Tuesday, August 31, 2010

Prisoner's Dilemma at the swimming pool

At my vacation I was witness of "beach chair reserving behavior". As soon as the pool opens, some guests reserve their beach chairs by putting towels on a couple of beach chairs. Then they go for breakfast or whatever. So, some time later, there are several empty but reserved beach chairs around the pool. Wanting no trouble, people have to sit on the ground. Doing some quick count during the day, I noticed that there were 20 beach chairs and - surprise! - in average only 20 people at the pool. So the system would work pretty well if nobody reserved the chairs and thus getting a good chance to find an empty chair when needed. For all the participants this would be a relief: the beach chair blockers don't have to get up so early in the morning and the others suffer less of beach chair shortage.

This can be modelled as a game theoretic problem, namely the multiplayer Prisoner's Dilemma. The Prisoners Dilemma is named after a fictional story where two suspects are interrogated regarding a major crime. The police have insufficient evidence for a conviction, so they offer the prisoners separately a deal: if one confesses (defects), he goes free (temptation payoff) and the other one gets a high conviction (sucker payoff). However, if both confess, both get punished (punishment payoff). If no one confesses, both get a less severe verdict, in overall the best for everyone (reward payoff).

The following table shows the possible strategies and payoffs (exemplified with the payoffs 0,1,2,3, the higher the better):

Prisoner B stays silent (cooperate) Prisoner B tells (defect)
Prisoner A stays silent (cooperate) (2,2) both get off with small sentence (0,3) Player A gets punished for everything, Player B goes free
Prisoner A tells (defect) (3,0) Player A goes free, Player B gets punished for everything (1,1) both get punished

At the pool, we have the case of a multiplayer Prisoner's Dilemma with the options to reserve a beach chair in the morning or to refrain from this behavior.
===============
Reproduce the passage of the swimming pool Prisoner's Dilemma post word for word, starting at "The following table" and ending at "B tells (defect)".

Supplied material:
===============
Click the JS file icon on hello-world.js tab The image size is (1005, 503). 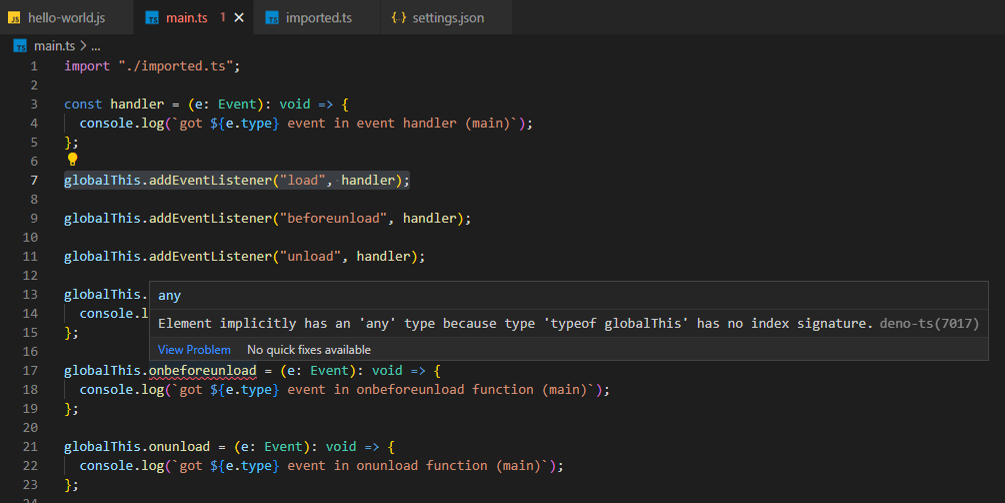(x=14, y=18)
===============
Result for this exercise:
The following table shows the possible strategies and payoffs (exemplified with the payoffs 0,1,2,3, the higher the better):

Prisoner B stays silent (cooperate) Prisoner B tells (defect)